German Industrial Production Defied Worst-Case Fears In April, But Stagnation Persists
German industrial production improved somewhat in April, but clearly too little to start discussing whether German industry is defying the economic fallout of the war in the Middle East. Instead, the just-released industrial data for April illustrate the struggle of German industry to gain momentum this year.
While industrial production increased by 0.4% month-on-month in April, from -0.1% MoM in March, production stagnated in the first four months of the year. In fact, industrial production is still some 12% below its pre-pandemic level.
What is more encouraging, however, is the increase in activity in the construction sector (+2.4% MoM). At the same time, export growth surprised to the upside at 0.9% MoM, from 0.5% in March. As imports increased by more than 1%, the trade surplus remained almost unchanged.
Stagnation instead of new beginningsDespite weak industrial activity, the German economy surprised positively in the first quarter. Exports and government consumption were the main growth drivers. The sharp inventory reduction suggests that companies emptied their shelves to meet external demand.
Looking ahead, the war in the Middle East, high energy prices and possibly supply chain frictions have not only dented previous growth optimism but seem to have pushed the entire economy closer to stagnation once again. Yesterday's disappointing industrial orders data in April (-3.8% MoM) unfortunately confirmed this rather downbeat picture. Both the momentum in domestic defence orders and in stockpiling anticipating potential new supply chain frictions is gone; at least for now.

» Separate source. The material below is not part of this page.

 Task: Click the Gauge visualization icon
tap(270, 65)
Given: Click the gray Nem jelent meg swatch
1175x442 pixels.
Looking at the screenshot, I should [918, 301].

Industrial orders experienced a real boom after last summer, when orders increased by more than 4% MoM for four consecutive months. Unfortunately, in the first four months of the year, industrial orders dropped by more than 2% on average every single month. This rather sombre outlook is confirmed by a further weakening of production expectations. More importantly, the lack of equipment as an impediment to industrial activity is increasingly a problem, hinting at potential new supply chain frictions.
All in all, this morning's industrial production data show that the hoped-for industrial rebound in 2026 has been shelved once again. Even the first monthly increase since the war in the Middle East started does not bring new optimism. It is simply too little, and the broader picture still shows a German industry that has stagnated for the last four months.
In fact, what only a few months ago looked like the start of a promising year, with improving sentiment, filling order books and significant fiscal stimulus in defence and infrastructure, has once again turned into broken dreams. Back into stagnation territory, instead of new beginnings. Obviously, the war in the Middle East and soaring energy prices play an important role, but the German government's failure to push through structural reforms and give a clear long-term vision for the economy also matters. High hopes and broken dreams, a theme we are very likely to see more of over the next weeks as the 2026 World Cup kicks off.